Initial Treatment for Absence Seizures in Children
Ethosuximide is the optimal initial monotherapy for children with typical absence seizures due to its superior efficacy and favorable side effect profile compared to other options. 1
Understanding Absence Seizures
Absence seizures are brief epileptic seizures characterized by:
- Sudden loss of awareness
- Typical EEG showing generalized 3-4 Hz spike/polyspike and slow wave discharges
- Duration of seconds (typically 2-30 seconds)
- Often precipitated by hyperventilation (in 90% of untreated patients)

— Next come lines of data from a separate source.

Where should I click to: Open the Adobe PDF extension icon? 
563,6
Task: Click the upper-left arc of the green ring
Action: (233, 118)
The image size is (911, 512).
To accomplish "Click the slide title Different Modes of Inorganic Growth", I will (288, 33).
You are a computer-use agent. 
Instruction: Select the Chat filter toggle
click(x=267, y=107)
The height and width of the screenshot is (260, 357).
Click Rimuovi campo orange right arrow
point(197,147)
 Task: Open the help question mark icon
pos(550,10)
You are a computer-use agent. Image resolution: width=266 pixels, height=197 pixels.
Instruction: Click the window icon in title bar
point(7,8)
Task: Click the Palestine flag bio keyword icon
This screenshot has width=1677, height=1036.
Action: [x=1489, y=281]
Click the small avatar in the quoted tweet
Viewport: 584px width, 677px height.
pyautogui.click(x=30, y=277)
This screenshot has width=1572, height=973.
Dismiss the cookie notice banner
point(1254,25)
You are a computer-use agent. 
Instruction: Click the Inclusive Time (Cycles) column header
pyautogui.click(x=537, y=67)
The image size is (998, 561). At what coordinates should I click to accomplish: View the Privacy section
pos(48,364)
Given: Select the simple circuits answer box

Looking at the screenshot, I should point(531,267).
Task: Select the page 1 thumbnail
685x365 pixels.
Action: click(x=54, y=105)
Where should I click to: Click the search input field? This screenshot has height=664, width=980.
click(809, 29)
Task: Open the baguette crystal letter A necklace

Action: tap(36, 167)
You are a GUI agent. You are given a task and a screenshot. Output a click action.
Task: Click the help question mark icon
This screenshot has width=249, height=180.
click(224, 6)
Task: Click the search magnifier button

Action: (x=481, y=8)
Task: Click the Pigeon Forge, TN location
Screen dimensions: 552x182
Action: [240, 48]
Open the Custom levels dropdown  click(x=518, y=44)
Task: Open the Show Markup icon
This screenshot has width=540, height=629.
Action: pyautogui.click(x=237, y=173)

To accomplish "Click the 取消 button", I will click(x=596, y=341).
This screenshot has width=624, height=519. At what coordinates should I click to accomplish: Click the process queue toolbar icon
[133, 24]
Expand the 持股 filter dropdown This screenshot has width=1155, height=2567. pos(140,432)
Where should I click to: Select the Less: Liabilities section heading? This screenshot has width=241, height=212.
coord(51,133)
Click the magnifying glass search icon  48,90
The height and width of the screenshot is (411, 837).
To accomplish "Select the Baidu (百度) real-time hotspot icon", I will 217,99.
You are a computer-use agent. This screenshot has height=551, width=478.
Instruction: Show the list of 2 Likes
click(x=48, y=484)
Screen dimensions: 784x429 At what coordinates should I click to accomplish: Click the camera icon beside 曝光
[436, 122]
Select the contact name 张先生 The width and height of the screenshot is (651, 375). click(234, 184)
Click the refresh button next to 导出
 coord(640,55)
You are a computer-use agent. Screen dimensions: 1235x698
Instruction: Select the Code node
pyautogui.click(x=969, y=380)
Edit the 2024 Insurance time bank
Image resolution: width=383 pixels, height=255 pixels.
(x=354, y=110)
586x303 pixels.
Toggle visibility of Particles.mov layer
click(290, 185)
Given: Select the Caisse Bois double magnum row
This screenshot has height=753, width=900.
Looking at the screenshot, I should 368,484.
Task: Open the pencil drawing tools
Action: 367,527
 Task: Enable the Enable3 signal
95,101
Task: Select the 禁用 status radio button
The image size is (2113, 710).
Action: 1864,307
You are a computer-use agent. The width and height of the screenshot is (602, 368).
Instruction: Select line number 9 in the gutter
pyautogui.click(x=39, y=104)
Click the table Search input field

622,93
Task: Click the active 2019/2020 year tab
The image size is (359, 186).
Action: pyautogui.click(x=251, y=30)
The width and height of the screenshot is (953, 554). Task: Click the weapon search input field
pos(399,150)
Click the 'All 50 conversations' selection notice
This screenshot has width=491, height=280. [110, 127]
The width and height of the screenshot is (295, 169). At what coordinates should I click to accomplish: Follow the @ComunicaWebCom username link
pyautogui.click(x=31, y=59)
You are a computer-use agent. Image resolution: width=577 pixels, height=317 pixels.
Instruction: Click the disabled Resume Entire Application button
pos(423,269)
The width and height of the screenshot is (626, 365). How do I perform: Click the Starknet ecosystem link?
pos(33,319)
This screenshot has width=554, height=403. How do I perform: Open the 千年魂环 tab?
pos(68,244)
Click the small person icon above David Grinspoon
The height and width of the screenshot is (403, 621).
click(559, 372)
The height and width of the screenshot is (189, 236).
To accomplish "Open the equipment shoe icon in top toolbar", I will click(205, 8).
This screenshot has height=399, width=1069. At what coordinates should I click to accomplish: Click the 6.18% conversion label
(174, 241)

- Usually starting in childhood or adolescence
First-Line Treatment Options
Ethosuximide
- Dosing: Initial dose of 15 mg/kg/day, increasing at one-week intervals by 5-10 mg/kg/day until seizures are controlled 2
- Maximum recommended dose: 60 mg/kg/day 2
- Therapeutic serum concentration: 50-100 μg/mL 2
- Efficacy: Controls approximately 70% of absence seizures 3
- Mechanism: Reduces low threshold T-type Ca²⁺ currents in thalamic neurons, decreases persistent Na⁺ and Ca²⁺-activated K⁺ currents 4
Valproic Acid
- Dosing: Initial dose of 10-15 mg/kg/day, increasing by 5-10 mg/kg/week 2
- Optimal clinical response: Usually achieved at doses below 60 mg/kg/day 2
- Efficacy: Controls absences in 75% of patients, also effective for GTCS (70%) and myoclonic jerks (75%) 3
- Caution: Higher proportion of adverse events (33%) compared to ethosuximide (25%) 1
Lamotrigine
- Efficacy: Controls approximately 50-60% of absences 3
- Limitations: Significantly lower seizure freedom rate (21%) compared to ethosuximide (45%) or valproate (44%) at 12 months 1
- Caution: May worsen myoclonic jerks; skin rashes are common 3
Evidence-Based Treatment Algorithm
First-line therapy: Ethosuximide monotherapy
- High-quality evidence from a large randomized controlled trial shows ethosuximide provides the best balance of efficacy (45% seizure freedom at 12 months) and tolerability 1
Alternative first-line option: Valproic acid
Second-line therapy: Combination therapy
Special Considerations
- Coexisting seizure types: If absence and generalized tonic-clonic seizures occur together, valproate should be preferred over ethosuximide 1
- Female patients: Consider potential teratogenic effects of valproate in adolescent females of childbearing potential 3, 5
- Atypical absences: These are generally more difficult to treat and often require polytherapy 5
- Monitoring: Regular assessment of seizure frequency, medication adherence, and EEG findings is essential 6
Common Pitfalls to Avoid
- Misdiagnosis: Ensure proper diagnosis with EEG confirmation before initiating treatment
- Inadequate dosing: Titrate medication to therapeutic levels before concluding treatment failure
- Overlooking coexisting seizure types: Ethosuximide alone is insufficient if other seizure types are present
- Ignoring adverse effects: Monitor for side effects, particularly gastrointestinal and CNS effects with ethosuximide
In conclusion, ethosuximide represents the optimal initial empirical monotherapy for children with absence seizures based on the best available evidence, offering the best balance of efficacy and tolerability.